EXERCISE DETAILS: Print each of the following records verbatim, reproducing every line unchanged.

DATA LISTING:
────────────────────

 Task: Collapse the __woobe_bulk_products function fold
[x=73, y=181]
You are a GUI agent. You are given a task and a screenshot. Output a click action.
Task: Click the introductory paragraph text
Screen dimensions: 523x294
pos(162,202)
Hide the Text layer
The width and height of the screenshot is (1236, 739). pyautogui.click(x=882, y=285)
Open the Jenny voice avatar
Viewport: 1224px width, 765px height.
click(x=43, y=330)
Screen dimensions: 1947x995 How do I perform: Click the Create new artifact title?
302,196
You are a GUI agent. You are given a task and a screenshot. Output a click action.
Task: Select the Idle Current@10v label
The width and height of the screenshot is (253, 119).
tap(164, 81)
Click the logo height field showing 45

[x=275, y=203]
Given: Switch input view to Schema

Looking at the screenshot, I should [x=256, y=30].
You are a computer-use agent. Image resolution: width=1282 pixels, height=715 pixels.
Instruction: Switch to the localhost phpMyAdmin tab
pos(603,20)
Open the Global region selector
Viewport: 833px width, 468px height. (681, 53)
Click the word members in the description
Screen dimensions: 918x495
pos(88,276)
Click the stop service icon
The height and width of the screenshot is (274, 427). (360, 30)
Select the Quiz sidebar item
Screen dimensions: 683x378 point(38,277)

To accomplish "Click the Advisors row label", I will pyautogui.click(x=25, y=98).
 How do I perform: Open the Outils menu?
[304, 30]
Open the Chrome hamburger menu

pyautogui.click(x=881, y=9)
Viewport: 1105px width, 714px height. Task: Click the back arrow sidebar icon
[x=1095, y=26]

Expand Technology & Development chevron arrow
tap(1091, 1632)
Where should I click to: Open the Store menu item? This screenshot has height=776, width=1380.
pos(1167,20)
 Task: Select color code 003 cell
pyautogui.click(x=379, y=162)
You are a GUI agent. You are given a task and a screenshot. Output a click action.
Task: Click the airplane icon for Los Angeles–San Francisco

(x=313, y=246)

────────────────────

ANSWER FOR THE TASK:
 Task: Collapse the __woobe_bulk_products function fold
[x=73, y=181]
You are a GUI agent. You are given a task and a screenshot. Output a click action.
Task: Click the introductory paragraph text
Screen dimensions: 523x294
pos(162,202)
Hide the Text layer
The width and height of the screenshot is (1236, 739). pyautogui.click(x=882, y=285)
Open the Jenny voice avatar
Viewport: 1224px width, 765px height.
click(x=43, y=330)
Screen dimensions: 1947x995 How do I perform: Click the Create new artifact title?
302,196
You are a GUI agent. You are given a task and a screenshot. Output a click action.
Task: Select the Idle Current@10v label
The width and height of the screenshot is (253, 119).
tap(164, 81)
Click the logo height field showing 45

[x=275, y=203]
Given: Switch input view to Schema

Looking at the screenshot, I should [x=256, y=30].
You are a computer-use agent. Image resolution: width=1282 pixels, height=715 pixels.
Instruction: Switch to the localhost phpMyAdmin tab
pos(603,20)
Open the Global region selector
Viewport: 833px width, 468px height. (681, 53)
Click the word members in the description
Screen dimensions: 918x495
pos(88,276)
Click the stop service icon
The height and width of the screenshot is (274, 427). (360, 30)
Select the Quiz sidebar item
Screen dimensions: 683x378 point(38,277)

To accomplish "Click the Advisors row label", I will pyautogui.click(x=25, y=98).
 How do I perform: Open the Outils menu?
[304, 30]
Open the Chrome hamburger menu

pyautogui.click(x=881, y=9)
Viewport: 1105px width, 714px height. Task: Click the back arrow sidebar icon
[x=1095, y=26]

Expand Technology & Development chevron arrow
tap(1091, 1632)
Where should I click to: Open the Store menu item? This screenshot has height=776, width=1380.
pos(1167,20)
 Task: Select color code 003 cell
pyautogui.click(x=379, y=162)
You are a GUI agent. You are given a task and a screenshot. Output a click action.
Task: Click the airplane icon for Los Angeles–San Francisco

(x=313, y=246)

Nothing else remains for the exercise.